People often talk about the many advantages of having extensive or vast experience, whether in work or life. As it relates to career opportunities, you tend to be judged on the years of experience you have in specific or related fields.
The thought process is those with more experience are probably more valuable. They have been through the learning curve, trained on someone else’s dime, and are more prepared to navigate through the difficult decisions ahead. They understand the market, the industry. They understand the challenges, opportunities, and the contacts…..oh the contacts!
It’s hard to argue against the value of relevant experience.
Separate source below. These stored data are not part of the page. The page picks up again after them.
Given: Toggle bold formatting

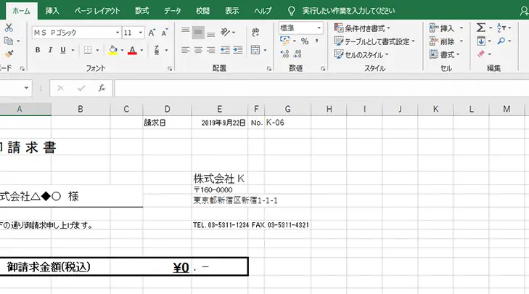Looking at the screenshot, I should (37, 50).
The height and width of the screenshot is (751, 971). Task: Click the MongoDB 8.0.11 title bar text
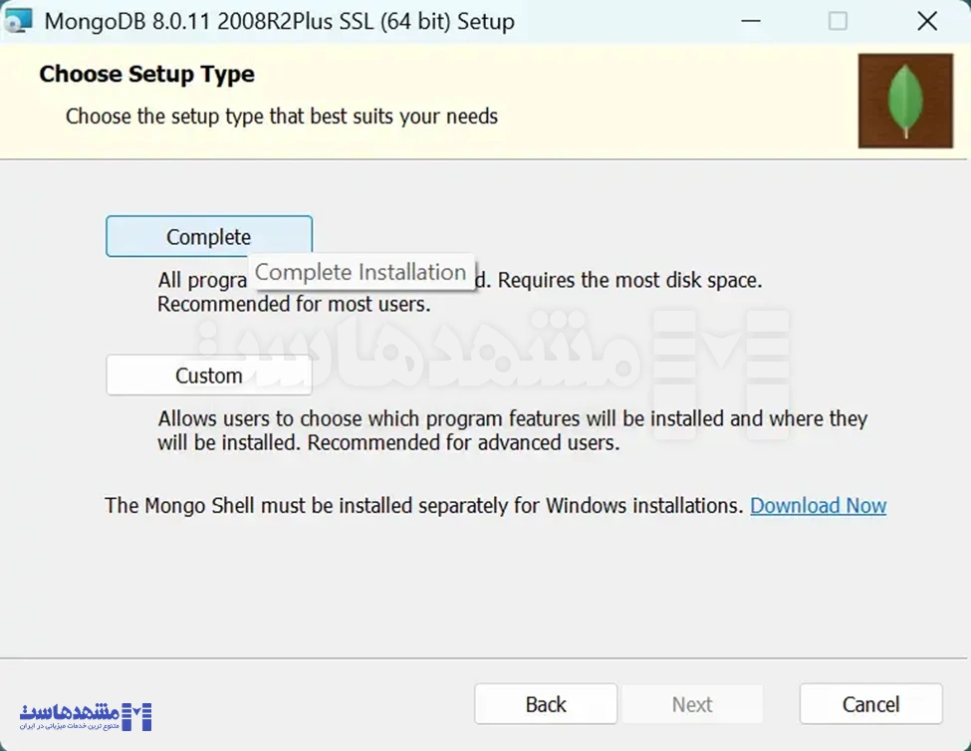point(279,20)
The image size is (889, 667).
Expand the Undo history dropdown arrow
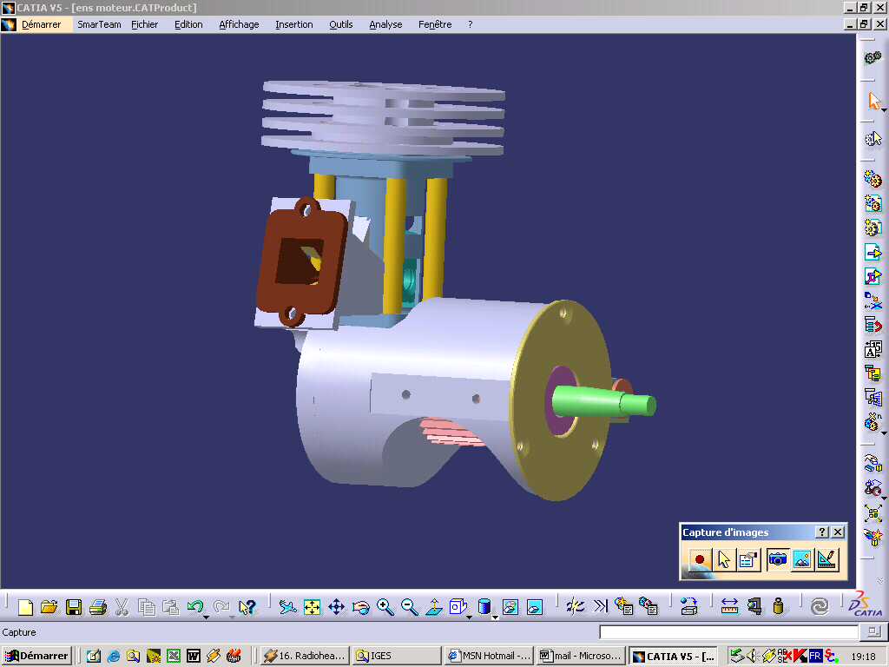click(x=207, y=616)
It certainly carries weight, but at what point do the years begin to work against you?
I had lunch with someone in my industry who has more than 3 times the experience I do, and I was amazed at how differently we perceived the opportunity and challenges in front of us. He saw very few opportunities and had a very narrow view of the future. He was a scarcity thinker – the business has changed, it’s not the way it used to be. We’re all going to starve!
He chalked this “knowledge” up to his tenure in the field.
So it begs the question, can experience act like a fog and slowly begin to “cloud” our true potential, the real opportunities in front of us? Does is make us less willing to take the necessary (albeit calculated) risks in order to achieve success? Maybe the secret is strategically surrounding your experience with people with fresh ideas?
What’s been your experience?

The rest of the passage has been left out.